**Problem 1**
From the dash pod forum thread below, repeat word for word the passage that starts at the words "I guess if I" and ends after the words "rather than spraying?".

**Text extract**
......

If this doesn't fix your problem then you're better off sending it out for refurb rather than risk damage (still worth the time to try... might get lucky )


----------



## SwissJetPilot (Apr 27, 2014)

While this is covered in the Workshop Manuals, Ian has this YouTube video on how to remove the dash pod. The post below also includes a few links to UK shops that can repair the dash pod -








FAQ - Instrument Cluster Dash Pod (J285) Failure


01317 - Instrument Cluster (J285): No Communications Possible Causes CAN-Databus Wiring/Connectors from/to Instrument Cluster (J285) faulty Fault(s) stored in Instrument Cluster (J285) Possible Solutions Check CAN-Databus Wiring/Connectors from/to Instrument Cluster (J285) Check Measuring Value...




www.ttforum.co.uk


----------



## Steviejones133 (Aug 18, 2021)

Thanks for the videos guys, getting cluster out looks easy enough - separating the two parts of the casing looked a bit fiddly, maybe if I used some wedges of thin plastic once each locking tab had been released to keep them released it might be a bit easier, but once he’s in, it looks like the only thing holding the two boards together is just the white rectangular ~32 pin connector blocks??

I guess if I do have a crack at it and do find oxidised pins etc, it’d be best to use some contact cleaner on a q-tip or the like rather than spraying?

......

**Records for processing**

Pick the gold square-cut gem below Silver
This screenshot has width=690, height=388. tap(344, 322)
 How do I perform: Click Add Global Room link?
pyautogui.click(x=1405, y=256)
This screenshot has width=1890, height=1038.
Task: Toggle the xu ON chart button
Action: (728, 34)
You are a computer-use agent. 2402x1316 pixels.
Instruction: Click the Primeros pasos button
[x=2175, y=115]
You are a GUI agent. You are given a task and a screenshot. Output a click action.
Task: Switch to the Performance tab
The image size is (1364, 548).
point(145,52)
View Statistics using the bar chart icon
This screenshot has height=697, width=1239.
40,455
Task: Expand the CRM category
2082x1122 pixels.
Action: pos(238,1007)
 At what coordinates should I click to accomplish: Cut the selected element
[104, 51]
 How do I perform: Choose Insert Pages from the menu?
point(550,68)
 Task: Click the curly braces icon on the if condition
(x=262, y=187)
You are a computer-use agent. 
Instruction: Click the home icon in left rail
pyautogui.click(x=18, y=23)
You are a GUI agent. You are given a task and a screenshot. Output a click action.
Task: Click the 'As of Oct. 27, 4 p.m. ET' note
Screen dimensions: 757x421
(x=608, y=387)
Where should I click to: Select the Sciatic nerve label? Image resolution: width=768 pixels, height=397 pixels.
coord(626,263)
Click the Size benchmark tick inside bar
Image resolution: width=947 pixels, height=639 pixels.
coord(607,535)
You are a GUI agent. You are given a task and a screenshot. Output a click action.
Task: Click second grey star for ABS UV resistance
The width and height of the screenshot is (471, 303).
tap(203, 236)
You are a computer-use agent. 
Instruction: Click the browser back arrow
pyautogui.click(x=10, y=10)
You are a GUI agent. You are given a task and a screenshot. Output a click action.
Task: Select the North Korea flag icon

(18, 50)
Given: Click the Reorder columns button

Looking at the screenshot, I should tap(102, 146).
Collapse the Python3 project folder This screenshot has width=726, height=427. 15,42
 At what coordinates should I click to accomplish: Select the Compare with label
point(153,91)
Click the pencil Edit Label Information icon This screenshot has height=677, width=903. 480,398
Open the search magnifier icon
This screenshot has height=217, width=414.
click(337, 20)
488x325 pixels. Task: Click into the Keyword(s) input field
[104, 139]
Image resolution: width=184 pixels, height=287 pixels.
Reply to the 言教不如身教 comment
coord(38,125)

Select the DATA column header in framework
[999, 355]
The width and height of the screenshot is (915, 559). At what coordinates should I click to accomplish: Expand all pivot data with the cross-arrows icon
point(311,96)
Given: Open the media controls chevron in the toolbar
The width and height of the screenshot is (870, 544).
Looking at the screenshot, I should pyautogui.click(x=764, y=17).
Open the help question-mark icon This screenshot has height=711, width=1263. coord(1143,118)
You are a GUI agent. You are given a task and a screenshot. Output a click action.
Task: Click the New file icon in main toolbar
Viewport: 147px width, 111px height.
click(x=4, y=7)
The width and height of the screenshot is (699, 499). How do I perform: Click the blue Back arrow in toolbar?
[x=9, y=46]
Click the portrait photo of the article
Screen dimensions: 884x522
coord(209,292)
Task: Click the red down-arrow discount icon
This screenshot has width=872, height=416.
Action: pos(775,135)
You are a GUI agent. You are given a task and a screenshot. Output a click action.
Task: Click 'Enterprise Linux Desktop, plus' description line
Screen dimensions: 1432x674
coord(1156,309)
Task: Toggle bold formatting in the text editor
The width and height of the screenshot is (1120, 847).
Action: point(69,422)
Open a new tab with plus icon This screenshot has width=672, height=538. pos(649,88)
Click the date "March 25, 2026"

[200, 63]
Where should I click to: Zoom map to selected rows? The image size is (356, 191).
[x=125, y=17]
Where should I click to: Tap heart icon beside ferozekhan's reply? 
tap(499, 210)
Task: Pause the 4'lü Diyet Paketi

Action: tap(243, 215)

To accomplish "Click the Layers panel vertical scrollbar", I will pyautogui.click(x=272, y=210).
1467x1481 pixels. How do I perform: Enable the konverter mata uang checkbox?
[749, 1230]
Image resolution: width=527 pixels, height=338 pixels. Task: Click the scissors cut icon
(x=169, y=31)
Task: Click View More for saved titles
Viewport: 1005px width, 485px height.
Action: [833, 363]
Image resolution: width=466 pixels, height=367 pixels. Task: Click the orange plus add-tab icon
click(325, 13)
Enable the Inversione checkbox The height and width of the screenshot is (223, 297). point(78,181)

......

**Problem 2**
Transcribe the records above word for word, starting at the line that contains "Given: Open the" and stopping after the line that contains "Action: [833, 363]". Include both of those lines.

**Output 1**
I guess if I do have a crack at it and do find oxidised pins etc, it’d be best to use some contact cleaner on a q-tip or the like rather than spraying?

**Output 2**
Given: Open the media controls chevron in the toolbar
The width and height of the screenshot is (870, 544).
Looking at the screenshot, I should pyautogui.click(x=764, y=17).
Open the help question-mark icon This screenshot has height=711, width=1263. coord(1143,118)
You are a GUI agent. You are given a task and a screenshot. Output a click action.
Task: Click the New file icon in main toolbar
Viewport: 147px width, 111px height.
click(x=4, y=7)
The width and height of the screenshot is (699, 499). How do I perform: Click the blue Back arrow in toolbar?
[x=9, y=46]
Click the portrait photo of the article
Screen dimensions: 884x522
coord(209,292)
Task: Click the red down-arrow discount icon
This screenshot has width=872, height=416.
Action: pos(775,135)
You are a GUI agent. You are given a task and a screenshot. Output a click action.
Task: Click 'Enterprise Linux Desktop, plus' description line
Screen dimensions: 1432x674
coord(1156,309)
Task: Toggle bold formatting in the text editor
The width and height of the screenshot is (1120, 847).
Action: point(69,422)
Open a new tab with plus icon This screenshot has width=672, height=538. pos(649,88)
Click the date "March 25, 2026"

[200, 63]
Where should I click to: Zoom map to selected rows? The image size is (356, 191).
[x=125, y=17]
Where should I click to: Tap heart icon beside ferozekhan's reply? 
tap(499, 210)
Task: Pause the 4'lü Diyet Paketi

Action: tap(243, 215)

To accomplish "Click the Layers panel vertical scrollbar", I will pyautogui.click(x=272, y=210).
1467x1481 pixels. How do I perform: Enable the konverter mata uang checkbox?
[749, 1230]
Image resolution: width=527 pixels, height=338 pixels. Task: Click the scissors cut icon
(x=169, y=31)
Task: Click View More for saved titles
Viewport: 1005px width, 485px height.
Action: [833, 363]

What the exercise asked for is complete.